**WHAT IS REQUIRED**: Only one portion of the data is to be written out: from the line bearing "This screenshot has height=690, width=969." through the line bearing "Task: Open the calendar quick time menu". Write it exactly as it appears.

(Beginning of INPUT RECORDS)

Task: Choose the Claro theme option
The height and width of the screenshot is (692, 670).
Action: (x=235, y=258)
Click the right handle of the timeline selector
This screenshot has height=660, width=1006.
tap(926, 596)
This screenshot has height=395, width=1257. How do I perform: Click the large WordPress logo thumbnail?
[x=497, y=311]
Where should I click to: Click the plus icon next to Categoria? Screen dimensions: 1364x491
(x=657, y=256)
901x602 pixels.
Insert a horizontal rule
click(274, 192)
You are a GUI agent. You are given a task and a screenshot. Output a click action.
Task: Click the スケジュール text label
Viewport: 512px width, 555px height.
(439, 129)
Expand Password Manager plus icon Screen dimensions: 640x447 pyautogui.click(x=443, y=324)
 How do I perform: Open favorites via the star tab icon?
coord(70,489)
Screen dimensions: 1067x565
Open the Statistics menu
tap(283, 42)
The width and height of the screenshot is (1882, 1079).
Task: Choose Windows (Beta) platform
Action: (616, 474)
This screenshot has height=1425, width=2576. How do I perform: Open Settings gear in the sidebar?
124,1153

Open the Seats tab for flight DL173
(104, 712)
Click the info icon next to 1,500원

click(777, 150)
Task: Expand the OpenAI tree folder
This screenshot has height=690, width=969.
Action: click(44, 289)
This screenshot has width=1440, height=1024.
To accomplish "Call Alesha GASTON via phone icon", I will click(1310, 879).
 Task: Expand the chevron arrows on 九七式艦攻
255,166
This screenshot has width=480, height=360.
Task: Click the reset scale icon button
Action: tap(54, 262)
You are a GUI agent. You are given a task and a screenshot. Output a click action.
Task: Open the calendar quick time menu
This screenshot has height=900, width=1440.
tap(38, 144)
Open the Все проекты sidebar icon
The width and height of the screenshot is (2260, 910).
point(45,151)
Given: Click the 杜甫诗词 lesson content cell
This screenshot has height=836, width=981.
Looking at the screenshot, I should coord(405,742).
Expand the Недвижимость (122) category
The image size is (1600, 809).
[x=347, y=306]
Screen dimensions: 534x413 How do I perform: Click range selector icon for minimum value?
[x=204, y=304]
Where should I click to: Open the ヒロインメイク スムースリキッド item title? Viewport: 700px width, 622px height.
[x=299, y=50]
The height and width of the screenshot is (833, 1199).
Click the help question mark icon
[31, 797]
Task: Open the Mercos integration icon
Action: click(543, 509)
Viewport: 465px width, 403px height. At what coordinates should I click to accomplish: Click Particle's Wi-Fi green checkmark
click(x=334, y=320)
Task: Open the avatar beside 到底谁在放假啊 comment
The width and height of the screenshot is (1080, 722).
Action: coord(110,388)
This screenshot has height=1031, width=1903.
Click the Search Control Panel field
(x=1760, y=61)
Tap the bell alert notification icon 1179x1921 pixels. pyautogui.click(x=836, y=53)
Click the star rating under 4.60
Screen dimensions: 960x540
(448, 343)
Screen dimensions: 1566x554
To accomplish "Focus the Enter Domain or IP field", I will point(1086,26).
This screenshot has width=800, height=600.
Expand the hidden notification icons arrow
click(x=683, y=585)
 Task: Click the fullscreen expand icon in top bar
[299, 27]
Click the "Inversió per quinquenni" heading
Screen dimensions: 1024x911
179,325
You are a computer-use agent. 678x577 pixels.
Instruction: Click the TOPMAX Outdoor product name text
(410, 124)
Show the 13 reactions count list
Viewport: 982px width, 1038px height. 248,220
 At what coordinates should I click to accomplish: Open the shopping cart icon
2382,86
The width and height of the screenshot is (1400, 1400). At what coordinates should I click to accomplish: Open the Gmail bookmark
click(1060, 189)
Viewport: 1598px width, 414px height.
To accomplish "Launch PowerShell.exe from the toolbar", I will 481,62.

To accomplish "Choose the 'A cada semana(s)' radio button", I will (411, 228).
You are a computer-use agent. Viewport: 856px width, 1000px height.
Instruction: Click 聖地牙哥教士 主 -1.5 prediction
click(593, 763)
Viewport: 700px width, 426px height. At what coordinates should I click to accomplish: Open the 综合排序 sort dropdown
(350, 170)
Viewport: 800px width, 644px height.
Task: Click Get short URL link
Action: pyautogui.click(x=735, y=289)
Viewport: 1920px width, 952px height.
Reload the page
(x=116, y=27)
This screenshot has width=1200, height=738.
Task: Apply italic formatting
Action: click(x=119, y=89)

(End of INPUT RECORDS)

**RESPONSE TO THE TASK**:
This screenshot has height=690, width=969.
Action: click(44, 289)
This screenshot has width=1440, height=1024.
To accomplish "Call Alesha GASTON via phone icon", I will click(1310, 879).
 Task: Expand the chevron arrows on 九七式艦攻
255,166
This screenshot has width=480, height=360.
Task: Click the reset scale icon button
Action: tap(54, 262)
You are a GUI agent. You are given a task and a screenshot. Output a click action.
Task: Open the calendar quick time menu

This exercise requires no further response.